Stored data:
Segment Open

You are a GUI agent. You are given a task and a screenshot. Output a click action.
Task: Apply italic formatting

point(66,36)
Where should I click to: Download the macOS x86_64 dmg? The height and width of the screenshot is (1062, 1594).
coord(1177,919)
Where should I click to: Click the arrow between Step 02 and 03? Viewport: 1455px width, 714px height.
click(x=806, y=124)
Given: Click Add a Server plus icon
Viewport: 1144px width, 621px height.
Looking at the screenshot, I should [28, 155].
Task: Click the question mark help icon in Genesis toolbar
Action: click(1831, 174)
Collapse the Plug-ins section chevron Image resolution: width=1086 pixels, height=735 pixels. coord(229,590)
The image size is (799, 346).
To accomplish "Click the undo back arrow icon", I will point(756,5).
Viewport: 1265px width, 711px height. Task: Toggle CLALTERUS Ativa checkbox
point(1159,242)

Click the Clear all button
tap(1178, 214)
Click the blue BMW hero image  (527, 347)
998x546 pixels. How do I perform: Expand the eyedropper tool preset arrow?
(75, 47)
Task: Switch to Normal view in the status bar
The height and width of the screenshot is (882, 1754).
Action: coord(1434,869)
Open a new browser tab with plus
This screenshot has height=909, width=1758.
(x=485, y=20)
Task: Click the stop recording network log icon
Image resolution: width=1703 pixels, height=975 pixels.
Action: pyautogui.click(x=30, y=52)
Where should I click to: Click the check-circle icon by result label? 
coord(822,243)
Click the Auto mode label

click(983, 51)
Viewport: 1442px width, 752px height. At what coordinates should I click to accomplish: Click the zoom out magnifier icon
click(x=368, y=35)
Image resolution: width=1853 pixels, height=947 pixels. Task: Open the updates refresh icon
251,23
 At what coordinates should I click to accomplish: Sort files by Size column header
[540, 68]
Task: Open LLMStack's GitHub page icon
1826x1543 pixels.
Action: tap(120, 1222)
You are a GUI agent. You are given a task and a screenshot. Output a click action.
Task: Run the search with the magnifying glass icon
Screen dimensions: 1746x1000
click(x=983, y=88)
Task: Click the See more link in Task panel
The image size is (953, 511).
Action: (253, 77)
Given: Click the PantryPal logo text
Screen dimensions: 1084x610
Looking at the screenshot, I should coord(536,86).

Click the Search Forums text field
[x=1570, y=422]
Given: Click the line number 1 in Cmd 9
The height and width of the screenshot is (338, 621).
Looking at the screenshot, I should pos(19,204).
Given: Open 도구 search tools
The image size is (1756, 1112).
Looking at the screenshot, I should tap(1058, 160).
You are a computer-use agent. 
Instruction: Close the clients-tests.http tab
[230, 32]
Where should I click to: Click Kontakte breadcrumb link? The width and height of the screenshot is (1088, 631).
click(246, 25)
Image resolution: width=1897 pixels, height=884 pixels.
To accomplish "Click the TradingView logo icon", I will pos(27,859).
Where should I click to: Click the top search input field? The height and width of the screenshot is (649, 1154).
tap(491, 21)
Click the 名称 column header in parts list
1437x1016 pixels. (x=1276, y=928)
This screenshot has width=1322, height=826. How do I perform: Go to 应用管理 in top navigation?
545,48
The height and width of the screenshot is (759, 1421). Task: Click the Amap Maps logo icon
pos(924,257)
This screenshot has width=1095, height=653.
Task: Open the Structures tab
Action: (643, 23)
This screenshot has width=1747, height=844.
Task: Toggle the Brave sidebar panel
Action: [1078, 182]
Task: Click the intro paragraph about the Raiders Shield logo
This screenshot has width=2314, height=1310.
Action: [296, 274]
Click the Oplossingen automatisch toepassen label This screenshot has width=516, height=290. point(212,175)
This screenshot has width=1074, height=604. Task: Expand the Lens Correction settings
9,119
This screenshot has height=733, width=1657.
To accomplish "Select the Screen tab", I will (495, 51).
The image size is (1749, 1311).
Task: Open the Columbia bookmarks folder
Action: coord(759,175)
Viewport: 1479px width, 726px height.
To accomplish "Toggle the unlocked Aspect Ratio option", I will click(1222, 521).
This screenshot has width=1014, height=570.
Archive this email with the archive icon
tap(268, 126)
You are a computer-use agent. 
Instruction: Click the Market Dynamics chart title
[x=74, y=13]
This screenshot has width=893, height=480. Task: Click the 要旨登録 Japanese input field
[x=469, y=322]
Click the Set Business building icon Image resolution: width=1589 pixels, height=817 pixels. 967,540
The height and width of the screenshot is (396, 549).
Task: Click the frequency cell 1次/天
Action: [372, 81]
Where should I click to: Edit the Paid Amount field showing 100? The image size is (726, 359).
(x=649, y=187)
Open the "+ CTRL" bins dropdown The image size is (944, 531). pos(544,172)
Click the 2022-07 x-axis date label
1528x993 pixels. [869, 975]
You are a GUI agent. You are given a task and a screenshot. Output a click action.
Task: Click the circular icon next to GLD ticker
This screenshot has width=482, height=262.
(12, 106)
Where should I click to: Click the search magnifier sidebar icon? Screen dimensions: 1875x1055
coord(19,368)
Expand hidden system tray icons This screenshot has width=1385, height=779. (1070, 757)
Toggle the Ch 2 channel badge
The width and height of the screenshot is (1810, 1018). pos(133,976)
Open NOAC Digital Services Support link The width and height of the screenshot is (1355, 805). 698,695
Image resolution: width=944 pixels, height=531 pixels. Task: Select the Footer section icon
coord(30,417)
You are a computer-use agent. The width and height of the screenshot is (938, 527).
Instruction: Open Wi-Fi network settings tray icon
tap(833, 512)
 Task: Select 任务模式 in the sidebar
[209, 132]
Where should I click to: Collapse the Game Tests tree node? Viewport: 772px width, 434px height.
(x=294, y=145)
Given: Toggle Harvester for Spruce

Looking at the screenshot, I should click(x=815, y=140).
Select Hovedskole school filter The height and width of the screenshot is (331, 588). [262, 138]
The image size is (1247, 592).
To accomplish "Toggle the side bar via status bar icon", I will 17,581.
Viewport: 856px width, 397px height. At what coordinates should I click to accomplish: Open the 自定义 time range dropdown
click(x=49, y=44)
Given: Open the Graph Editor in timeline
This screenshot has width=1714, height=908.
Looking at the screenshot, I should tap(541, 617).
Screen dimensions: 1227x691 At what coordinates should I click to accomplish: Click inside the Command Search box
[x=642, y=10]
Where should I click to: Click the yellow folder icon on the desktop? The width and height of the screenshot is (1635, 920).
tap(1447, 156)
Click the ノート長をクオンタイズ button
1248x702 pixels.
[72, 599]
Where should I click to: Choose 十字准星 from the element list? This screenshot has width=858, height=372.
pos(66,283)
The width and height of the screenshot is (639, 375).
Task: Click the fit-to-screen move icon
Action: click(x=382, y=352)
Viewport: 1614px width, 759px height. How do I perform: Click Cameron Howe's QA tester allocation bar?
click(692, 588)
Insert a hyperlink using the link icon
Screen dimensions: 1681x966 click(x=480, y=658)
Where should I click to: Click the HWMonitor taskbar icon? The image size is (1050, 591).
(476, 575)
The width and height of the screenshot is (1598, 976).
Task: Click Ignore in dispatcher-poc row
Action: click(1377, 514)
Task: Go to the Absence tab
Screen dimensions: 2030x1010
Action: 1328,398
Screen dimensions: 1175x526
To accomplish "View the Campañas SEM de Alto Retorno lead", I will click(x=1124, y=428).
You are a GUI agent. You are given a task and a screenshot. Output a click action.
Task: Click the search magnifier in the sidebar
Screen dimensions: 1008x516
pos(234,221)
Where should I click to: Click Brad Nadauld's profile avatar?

Segment Closed

Wherever a line of the data above contains "status", copy that line.

ANSWER SECTION:
Task: Switch to Normal view in the status bar
To accomplish "Toggle the side bar via status bar icon", I will 17,581.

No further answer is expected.